Hatching can sometimes be frustrating, so I’ve collected a few hatching tips together, including links to other tips. Think of the collection as your personal hatching helper.
In case you don’t know, a hatch is a pattern of lines and dots that fills an enclosed area.
Create user-defined hatch patterns
When you choose a hatch pattern and apply it, it doesn’t always look the way you want it to. You can try to find a better hatch pattern, but an easy way to deal with this problem is to create a user-defined hatch pattern. A user-defined hatch pattern just lets you specify the angle of the pattern and its scale. Changing the scale is an especially easy way to correct a hatch pattern whose spacing is too close or too wide.
Increasing the scale makes the spacing wider; decreasing the scale makes the spacing closer (narrower). A value of 1 is the default, so to make the lines closer together, use a value that is between 0 and 1.
Start the HATCH command
Before you start hatching, you might want to create a separate layer for the hatch and make it current. When you start the HATCH command (Home tab> Draw panel> Hatch), the Hatch Creation tab appears. Choose the pattern you want from the Pattern panel.
At the Pick internal point or [Select objects/seTtings]: prompt, click inside the closed area or use the Select objects option. An easy way to switch between picking internal points and selecting objects is to right click and choose the option that isn’t current from the shortcut menu. In this example, you would choose Select Objects.
For more information, see the older (but updated) tip, “Easy hatching.”

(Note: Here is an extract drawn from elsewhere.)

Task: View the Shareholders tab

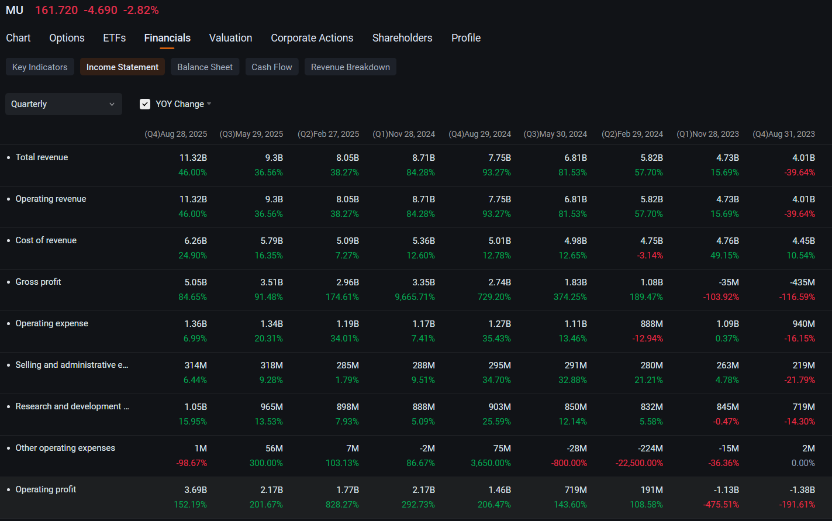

Define the enclosed area properly
Sometimes, AutoCAD won’t hatch the right area. Here are some hints for defining the enclosed area:
Franck Wallez advises drawing with polylines, instead of with lines. One reason is that they make specifying an enclosed area easier. If your enclosed area is complex, use the BOUNDARY or REGION commands to create a closed area.
If you’re enclosed area has gaps, AutoCAD has a solution. See my tip, “Dealing with gaps.”
Customize your hatches
A user-defined hatch may not give you enough flexibility. In that case, you can build your own hatch patterns. See “Creating custom hatch patterns” for the details.
A minor customization is to specify the hatch origin. For example, if you’re filling in a wall with a brick hatch, you may want the brick pattern to start at the lower-left corner. See the tip, “Control hatch origin.”
Another minor customization is to control islands, which are embedded shapes. See the tip, “Manage embedded shapes (islands) when hatching in AutoCAD” for more information.
What about paper space?
When you display your hatches in paper space, you may be in for a rude surprise.Your hatches in scaled viewports no longer have the right spacing! The solution is to make your hatches annotative. To do so, click the Annotative button in the Hatch Creation tab’s Options panel.
For a tutorial on annotative objects, see “Tutorial: Automate annotation scaling with annotative objects.”
Use this secret for easy selection of hatched objects
It can be difficult to select hatched objects, because there are so many hatch lines nearby. Franck Wallez recommends the HATCHTOBACK command, which moves all your hatching under everything else. Then, clicking on the hatched object is more likely to select the object you want and not the hatch.